Prompt —
Report each line of the data that includes the word "spiruline".

Dataset excerpts —
•••
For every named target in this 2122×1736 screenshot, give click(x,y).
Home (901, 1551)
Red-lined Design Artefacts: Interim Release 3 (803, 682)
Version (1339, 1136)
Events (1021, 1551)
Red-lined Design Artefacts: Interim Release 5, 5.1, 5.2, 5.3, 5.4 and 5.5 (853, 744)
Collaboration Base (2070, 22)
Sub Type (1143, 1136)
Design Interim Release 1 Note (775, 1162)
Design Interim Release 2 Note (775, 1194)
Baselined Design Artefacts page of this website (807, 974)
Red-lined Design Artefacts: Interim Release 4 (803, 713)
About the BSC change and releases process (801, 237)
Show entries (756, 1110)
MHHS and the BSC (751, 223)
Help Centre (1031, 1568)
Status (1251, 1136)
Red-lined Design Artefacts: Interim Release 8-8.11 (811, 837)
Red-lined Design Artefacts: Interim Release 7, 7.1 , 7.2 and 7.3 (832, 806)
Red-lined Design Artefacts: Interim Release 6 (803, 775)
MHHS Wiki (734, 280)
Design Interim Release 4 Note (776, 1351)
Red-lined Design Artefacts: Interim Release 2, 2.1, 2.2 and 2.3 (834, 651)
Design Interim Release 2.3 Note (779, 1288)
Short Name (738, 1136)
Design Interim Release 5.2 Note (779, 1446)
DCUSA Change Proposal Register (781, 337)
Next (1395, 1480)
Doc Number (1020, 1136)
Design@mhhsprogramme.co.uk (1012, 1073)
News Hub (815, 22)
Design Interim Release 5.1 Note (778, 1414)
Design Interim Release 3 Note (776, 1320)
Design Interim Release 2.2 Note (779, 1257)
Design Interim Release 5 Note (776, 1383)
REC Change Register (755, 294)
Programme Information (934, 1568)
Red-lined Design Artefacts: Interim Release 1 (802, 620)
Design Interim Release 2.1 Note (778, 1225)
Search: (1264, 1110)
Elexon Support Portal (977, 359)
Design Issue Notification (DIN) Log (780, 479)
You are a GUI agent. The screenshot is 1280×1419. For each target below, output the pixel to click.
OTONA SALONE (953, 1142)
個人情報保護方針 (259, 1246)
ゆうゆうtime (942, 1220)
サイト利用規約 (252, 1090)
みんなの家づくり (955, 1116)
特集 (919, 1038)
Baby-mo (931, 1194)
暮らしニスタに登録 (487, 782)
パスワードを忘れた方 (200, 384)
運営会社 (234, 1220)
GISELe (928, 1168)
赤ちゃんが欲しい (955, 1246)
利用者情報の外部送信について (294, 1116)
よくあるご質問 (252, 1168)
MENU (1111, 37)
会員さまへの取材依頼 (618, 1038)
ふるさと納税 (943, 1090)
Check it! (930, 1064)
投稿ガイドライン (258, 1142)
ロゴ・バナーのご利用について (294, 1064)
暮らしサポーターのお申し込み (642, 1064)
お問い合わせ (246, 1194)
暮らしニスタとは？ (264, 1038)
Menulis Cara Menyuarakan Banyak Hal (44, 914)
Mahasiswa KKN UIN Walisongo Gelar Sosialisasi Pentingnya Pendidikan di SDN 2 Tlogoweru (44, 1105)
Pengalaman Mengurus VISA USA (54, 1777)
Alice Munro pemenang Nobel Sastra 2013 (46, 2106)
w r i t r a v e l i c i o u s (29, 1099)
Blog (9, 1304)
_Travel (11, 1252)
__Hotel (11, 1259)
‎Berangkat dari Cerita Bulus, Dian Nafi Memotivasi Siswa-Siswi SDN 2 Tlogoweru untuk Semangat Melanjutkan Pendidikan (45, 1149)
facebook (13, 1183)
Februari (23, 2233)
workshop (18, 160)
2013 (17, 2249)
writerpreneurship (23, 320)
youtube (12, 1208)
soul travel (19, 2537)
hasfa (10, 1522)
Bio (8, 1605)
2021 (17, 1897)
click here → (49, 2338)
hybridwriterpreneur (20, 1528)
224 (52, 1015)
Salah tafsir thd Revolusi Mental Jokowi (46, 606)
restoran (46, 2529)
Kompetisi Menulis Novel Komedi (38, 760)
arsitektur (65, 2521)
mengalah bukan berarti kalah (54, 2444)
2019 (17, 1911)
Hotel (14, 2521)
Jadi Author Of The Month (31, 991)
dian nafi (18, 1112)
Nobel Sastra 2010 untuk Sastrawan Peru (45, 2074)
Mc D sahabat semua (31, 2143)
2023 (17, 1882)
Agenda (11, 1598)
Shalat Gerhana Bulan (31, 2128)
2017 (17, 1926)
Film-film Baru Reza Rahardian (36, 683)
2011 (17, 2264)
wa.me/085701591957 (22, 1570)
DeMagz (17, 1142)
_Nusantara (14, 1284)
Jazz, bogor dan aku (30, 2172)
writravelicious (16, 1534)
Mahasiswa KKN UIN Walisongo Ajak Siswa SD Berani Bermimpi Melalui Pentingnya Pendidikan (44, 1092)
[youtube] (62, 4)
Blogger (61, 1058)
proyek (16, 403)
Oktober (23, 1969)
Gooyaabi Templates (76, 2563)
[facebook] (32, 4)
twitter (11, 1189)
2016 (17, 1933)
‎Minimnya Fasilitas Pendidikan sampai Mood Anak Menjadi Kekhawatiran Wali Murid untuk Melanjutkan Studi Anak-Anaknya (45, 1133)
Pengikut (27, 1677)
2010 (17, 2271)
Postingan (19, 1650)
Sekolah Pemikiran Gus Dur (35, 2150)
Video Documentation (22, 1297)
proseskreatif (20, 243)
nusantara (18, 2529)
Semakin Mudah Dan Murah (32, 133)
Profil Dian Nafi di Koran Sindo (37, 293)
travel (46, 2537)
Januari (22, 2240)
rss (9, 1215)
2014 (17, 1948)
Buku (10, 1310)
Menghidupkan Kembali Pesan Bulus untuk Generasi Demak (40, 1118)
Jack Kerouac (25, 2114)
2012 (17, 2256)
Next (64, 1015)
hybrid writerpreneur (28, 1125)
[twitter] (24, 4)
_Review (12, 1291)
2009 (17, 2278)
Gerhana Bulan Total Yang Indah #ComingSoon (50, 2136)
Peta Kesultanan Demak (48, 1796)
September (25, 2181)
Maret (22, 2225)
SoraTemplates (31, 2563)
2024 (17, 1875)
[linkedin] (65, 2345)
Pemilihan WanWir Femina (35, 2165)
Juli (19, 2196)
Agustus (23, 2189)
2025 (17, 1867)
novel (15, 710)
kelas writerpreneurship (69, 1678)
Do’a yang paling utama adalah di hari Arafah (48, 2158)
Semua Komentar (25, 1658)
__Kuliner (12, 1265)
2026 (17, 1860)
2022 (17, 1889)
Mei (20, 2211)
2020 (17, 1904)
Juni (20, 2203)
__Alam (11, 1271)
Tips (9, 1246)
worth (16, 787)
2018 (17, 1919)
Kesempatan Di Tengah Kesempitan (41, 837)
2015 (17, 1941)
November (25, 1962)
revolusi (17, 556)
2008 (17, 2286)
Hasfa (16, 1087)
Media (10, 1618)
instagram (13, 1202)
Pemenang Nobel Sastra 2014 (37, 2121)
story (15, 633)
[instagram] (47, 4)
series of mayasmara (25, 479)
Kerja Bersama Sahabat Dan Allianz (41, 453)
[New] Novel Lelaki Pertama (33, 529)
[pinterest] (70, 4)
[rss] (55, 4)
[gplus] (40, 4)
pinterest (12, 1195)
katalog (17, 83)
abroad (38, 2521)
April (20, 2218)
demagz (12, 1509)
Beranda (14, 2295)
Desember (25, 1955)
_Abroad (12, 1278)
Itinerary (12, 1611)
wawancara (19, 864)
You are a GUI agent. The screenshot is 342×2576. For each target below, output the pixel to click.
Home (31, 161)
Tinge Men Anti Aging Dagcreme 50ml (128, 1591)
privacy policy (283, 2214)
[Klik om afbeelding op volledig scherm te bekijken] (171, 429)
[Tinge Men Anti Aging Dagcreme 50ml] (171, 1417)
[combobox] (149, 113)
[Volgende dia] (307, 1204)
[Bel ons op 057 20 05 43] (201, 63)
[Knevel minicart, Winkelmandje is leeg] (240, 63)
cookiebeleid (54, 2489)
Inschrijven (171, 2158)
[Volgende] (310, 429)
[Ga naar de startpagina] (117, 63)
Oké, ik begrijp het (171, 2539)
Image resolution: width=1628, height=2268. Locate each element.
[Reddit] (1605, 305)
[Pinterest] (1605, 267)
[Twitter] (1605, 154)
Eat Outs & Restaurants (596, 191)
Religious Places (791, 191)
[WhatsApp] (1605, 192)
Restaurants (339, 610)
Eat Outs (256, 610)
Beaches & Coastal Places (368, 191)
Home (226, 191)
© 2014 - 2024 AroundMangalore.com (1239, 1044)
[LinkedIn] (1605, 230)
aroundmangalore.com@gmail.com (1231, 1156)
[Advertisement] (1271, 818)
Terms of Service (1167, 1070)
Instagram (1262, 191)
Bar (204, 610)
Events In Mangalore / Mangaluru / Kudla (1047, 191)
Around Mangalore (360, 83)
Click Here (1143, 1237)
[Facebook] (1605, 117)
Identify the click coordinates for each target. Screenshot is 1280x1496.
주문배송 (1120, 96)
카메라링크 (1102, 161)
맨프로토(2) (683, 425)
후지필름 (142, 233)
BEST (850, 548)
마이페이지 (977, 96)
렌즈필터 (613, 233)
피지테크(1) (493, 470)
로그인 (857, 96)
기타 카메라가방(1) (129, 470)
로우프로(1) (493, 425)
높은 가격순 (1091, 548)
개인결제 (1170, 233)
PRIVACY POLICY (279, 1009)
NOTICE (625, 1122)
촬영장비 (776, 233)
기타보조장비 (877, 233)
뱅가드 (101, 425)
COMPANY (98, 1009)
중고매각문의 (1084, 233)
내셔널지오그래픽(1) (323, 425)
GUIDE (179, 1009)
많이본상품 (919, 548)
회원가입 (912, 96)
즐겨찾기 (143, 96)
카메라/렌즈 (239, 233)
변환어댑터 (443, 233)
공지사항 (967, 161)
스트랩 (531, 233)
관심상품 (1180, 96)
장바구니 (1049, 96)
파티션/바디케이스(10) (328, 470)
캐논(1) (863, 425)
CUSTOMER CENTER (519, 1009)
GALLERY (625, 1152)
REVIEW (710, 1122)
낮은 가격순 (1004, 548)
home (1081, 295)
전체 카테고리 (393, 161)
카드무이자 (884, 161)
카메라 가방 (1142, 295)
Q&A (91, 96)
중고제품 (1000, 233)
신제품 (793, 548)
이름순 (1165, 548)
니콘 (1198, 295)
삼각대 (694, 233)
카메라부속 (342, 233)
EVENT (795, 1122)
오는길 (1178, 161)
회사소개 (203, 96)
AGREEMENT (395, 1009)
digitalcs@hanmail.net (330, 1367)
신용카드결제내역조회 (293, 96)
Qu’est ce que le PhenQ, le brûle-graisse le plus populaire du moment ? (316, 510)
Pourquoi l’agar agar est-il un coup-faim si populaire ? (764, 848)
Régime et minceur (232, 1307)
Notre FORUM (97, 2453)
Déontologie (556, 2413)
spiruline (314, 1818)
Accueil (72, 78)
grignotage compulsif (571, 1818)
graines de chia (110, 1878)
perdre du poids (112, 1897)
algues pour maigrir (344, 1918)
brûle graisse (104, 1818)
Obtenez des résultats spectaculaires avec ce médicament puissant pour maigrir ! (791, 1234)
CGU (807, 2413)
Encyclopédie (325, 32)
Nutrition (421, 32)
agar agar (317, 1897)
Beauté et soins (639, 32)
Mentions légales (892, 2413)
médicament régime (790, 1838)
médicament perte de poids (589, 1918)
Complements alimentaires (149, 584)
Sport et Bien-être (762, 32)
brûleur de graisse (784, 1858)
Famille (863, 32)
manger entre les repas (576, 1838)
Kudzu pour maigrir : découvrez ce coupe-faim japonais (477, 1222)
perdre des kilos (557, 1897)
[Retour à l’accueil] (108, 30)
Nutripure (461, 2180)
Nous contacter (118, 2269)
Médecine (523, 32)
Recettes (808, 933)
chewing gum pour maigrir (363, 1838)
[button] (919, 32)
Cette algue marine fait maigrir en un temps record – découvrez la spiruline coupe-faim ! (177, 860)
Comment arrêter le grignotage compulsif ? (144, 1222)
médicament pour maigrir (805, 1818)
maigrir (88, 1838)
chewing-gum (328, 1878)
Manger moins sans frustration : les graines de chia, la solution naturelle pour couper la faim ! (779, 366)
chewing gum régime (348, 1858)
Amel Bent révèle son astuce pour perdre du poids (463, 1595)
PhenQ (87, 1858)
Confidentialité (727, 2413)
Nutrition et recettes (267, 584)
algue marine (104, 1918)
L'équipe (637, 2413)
•••
Output below —
spiruline (314, 1818)
Cette algue marine fait maigrir en un temps record – découvrez la spiruline coupe-faim ! (177, 860)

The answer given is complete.